Server does not accept MIME RFC2231 encoded header values
Closed, InvalidPublic

Description

Values in MIME headers which are encoded using RFC2231 are not accepted. As the only header value which isn't ASCII (and thus might need to be encoded) is in ApiUpload this currently only accepts uploads with non-ASCII chars in the filename.

Another interpretation of this bug is also, why there is 'filename' in the header of the chunk/file entry of the MIME request as the server ignores it apparently. But that would just mask the underlying issue that there is no way to get Unicode data in the header values to the server (except by just using the encoding of the server but afaics is that not MIME compliant and Python 3's library doesn't support that).


Version: unspecified
Severity: normal
See Also:
https://bugzilla.wikimedia.org/show_bug.cgi?id=73661

Details

Reference
bz73662

Event Timeline

bzimport raised the priority of this task from to Needs Triage.Nov 22 2014, 3:57 AM
bzimport set Reference to bz73662.
bzimport added a subscriber: Unknown Object (MLST).

I note that one of the header examples you gave in bug 73661,

Content-disposition: =?utf-8?b?Zm9ybS1kYXRhOyBuYW1lPSJmaWxlIjsgZmlsZW5hbWU9?=

=?utf-8?b?IsOcMi5qcGci?=

is not actually valid. See RFC 2047 section 5.

However, the other one,

Content-disposition: form-data; name="file"; filename*=utf-8''%C3%9C.jpg

is also not correctly recognized.

But that doesn't have anything to do with MediaWiki, as PHP itself is not correctly handling such encoded parameters when populating $_POST and $_FILES. If this gets fixed in PHP, MediaWiki should accept it fine.

https://www.mediawiki.org/wiki/API:Upload(In reply to Brad Jorsch from comment #1)

I note that one of the header examples you gave in bug 73661,

Content-disposition:

?utf-8?b?Zm9ybS1kYXRhOyBuYW1lPSJmaWxlIjsgZmlsZW5hbWU9?

=?utf-8?b?IsOcMi5qcGci?=

is not actually valid. See RFC 2047 section 5.

yea, and it is noted as garbage in that bug. We should find the Python 2 bug for that.

However, the other one,

Content-disposition: form-data; name="file"; filename*=utf-8''%C3%9C.jpg

is also not correctly recognized.

But that doesn't have anything to do with MediaWiki, as PHP itself is not
correctly handling such encoded parameters when populating $_POST and
$_FILES. If this gets fixed in PHP, MediaWiki should accept it fine.

Shouldnt this be filed as a bug, and this tracked as an 'upstream' bug?
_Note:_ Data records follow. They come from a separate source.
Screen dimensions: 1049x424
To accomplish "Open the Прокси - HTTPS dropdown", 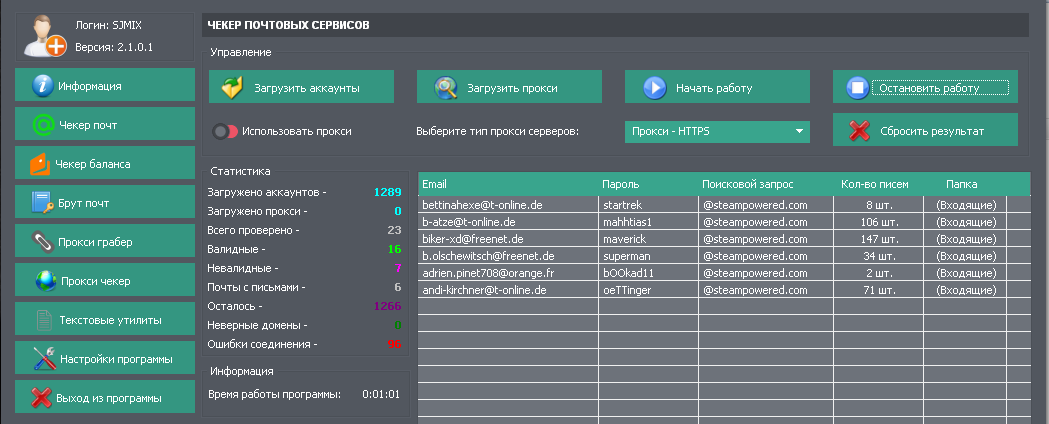I will coord(716,131).
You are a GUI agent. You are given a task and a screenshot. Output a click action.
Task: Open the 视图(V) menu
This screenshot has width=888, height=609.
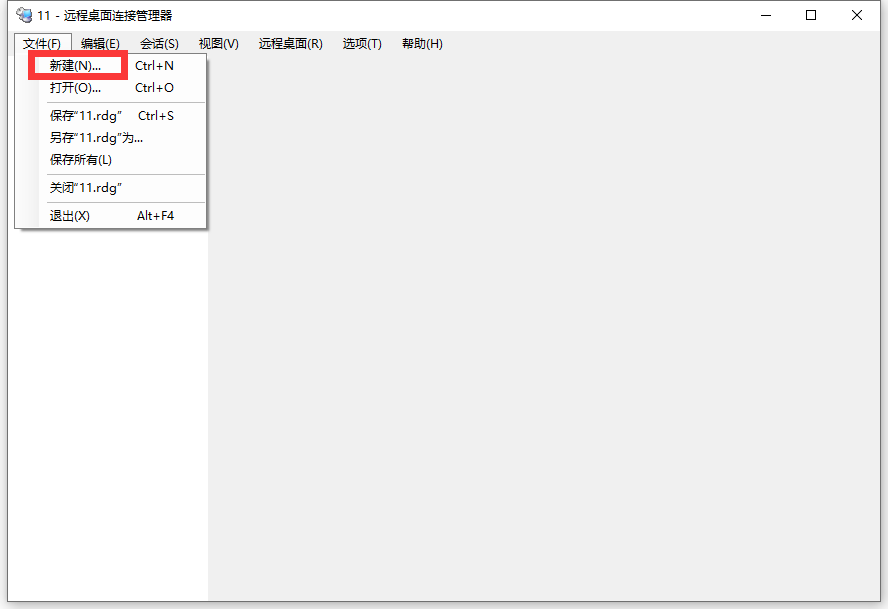tap(218, 43)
I couldnt find a php bug about this, but it is very possible I have missed it because I'm not familiar with terms php uses.
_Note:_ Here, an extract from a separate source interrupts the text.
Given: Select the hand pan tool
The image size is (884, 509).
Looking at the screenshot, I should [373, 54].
https://www.mediawiki.org/wiki/API:Upload only says the following about these fields

file - File contents
chunk - Chunk contents

paraminfo says type 'upload'; that is all.

https://en.wikipedia.org/w/api.php?action=paraminfo&modules=upload

API:Upload suggests it should look like

Content-Disposition: form-data; name="file"; filename="Apple.gif"
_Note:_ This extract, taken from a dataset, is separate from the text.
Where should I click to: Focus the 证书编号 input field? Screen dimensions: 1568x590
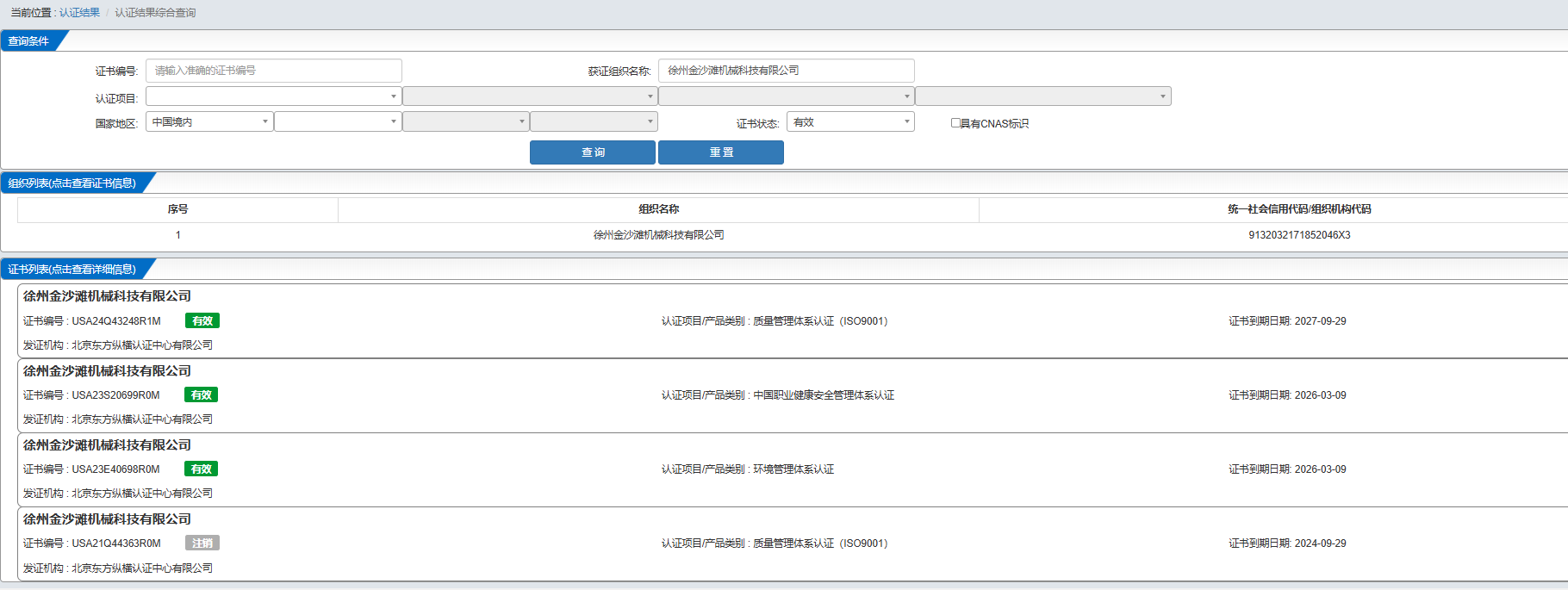click(273, 71)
But that doesnt address non us-ascii filenames.

It looks like we can send any value as the filename in Content-disposition.
The following is copying my rough analysis on https://gerrit.wikimedia.org/r/#/c/174677/ (would appreciate any corrections or historical titbits from mediawiki devs):

fwiw, this filename value is exposed to MediaWiki extensions via WebRequestUpload method getName.

http://git.wikimedia.org/blob/mediawiki%2Fcore.git/c1826209e739d51359bcea37ff4116eed9bd971c/includes%2FWebRequest.php#L1173

($fileInfo comes from $_FILES which is http://php.net/manual/en/reserved.variables.files.php)

Interestingly, Safari sends unicode filename to the server using html encoding (probably {), which are decoded by Sanitizer.php : http://git.wikimedia.org/blob/mediawiki%2Fcore.git/c1826209e739d51359bcea37ff4116eed9bd971c/includes%2FSanitizer.php#L32

WebRequestUpload method getName does not appear to be used in the current mediawiki codebase, but it is used (badly) by some (probably broken) mediawiki extensions. I quickly checked the v1.16 codebase, and cant see any use of getName to be concerned about.